Il y a même là une tierce personne, et l’on pourrait dire que c’est un triumvirat, s’il ne s’agissait d’une femme, madame de Simiers. C’était une ancienne fille d’honneur de Catherine de Médicis qui avait été, alors, la maîtresse de Desportes, et qui fut celle de l’Amiral, et contribua sans doute à adoucir pour l’un comme pour l’autre les ennuis du siège. C’était une très belle personne et c’était, de plus, une politique. À eux trois, Villars, Desportes et madame de Simiers formaient un gouvernement des plus singuliers, à coup sûr ; mais la force n’en eut pas raison. Il fallut traiter, et Sully s’applaudit maintes fois de rencontrer en contrepoids à la fougue de l’Amiral, la prudence d’esprit de ses deux associés. L’accord ne se fit pas sans de nombreux avantages concédés aux possesseurs de Rouen, et, comme on le peut penser, la part de Desportes ne fut pas la moindre, ou la moins réelle, la moins solide.

Après cela Desportes se fit hermite en son abbaye de Bonport. Il y traduisit les Psaumes, — les Psaumes comme le Roland, David succédant à l’Arioste, — entre deux jeunes femmes, (on pourrait penser que le diable ne perd jamais complètement ses droits), entre madame Patu et madame d’Aigrontin, qui l’aidaient dans ce travail, revoyant, annotant et commentant le texte et la version.

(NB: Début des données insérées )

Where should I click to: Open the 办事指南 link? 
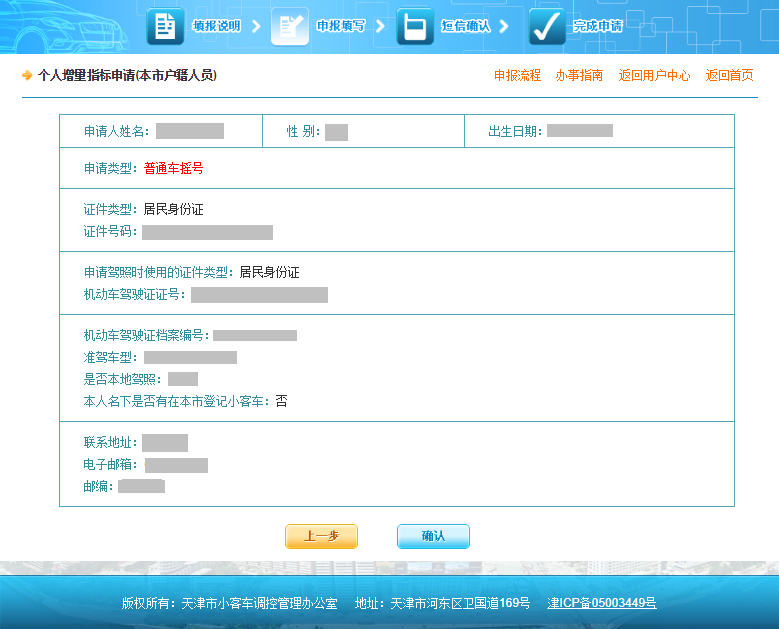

Il y avait rassemblé une riche bibliothèque, et il y mourut, au milieu de ses livres, en 1606, âgé de 60 ans, riche et illustre, désintéressé des choses, et se reposant — en homme qui, pour un poète, avait fait beaucoup de chemin, de Paris à Avignon, et d’Avignon à Rouen, en passant par Fontainebleau.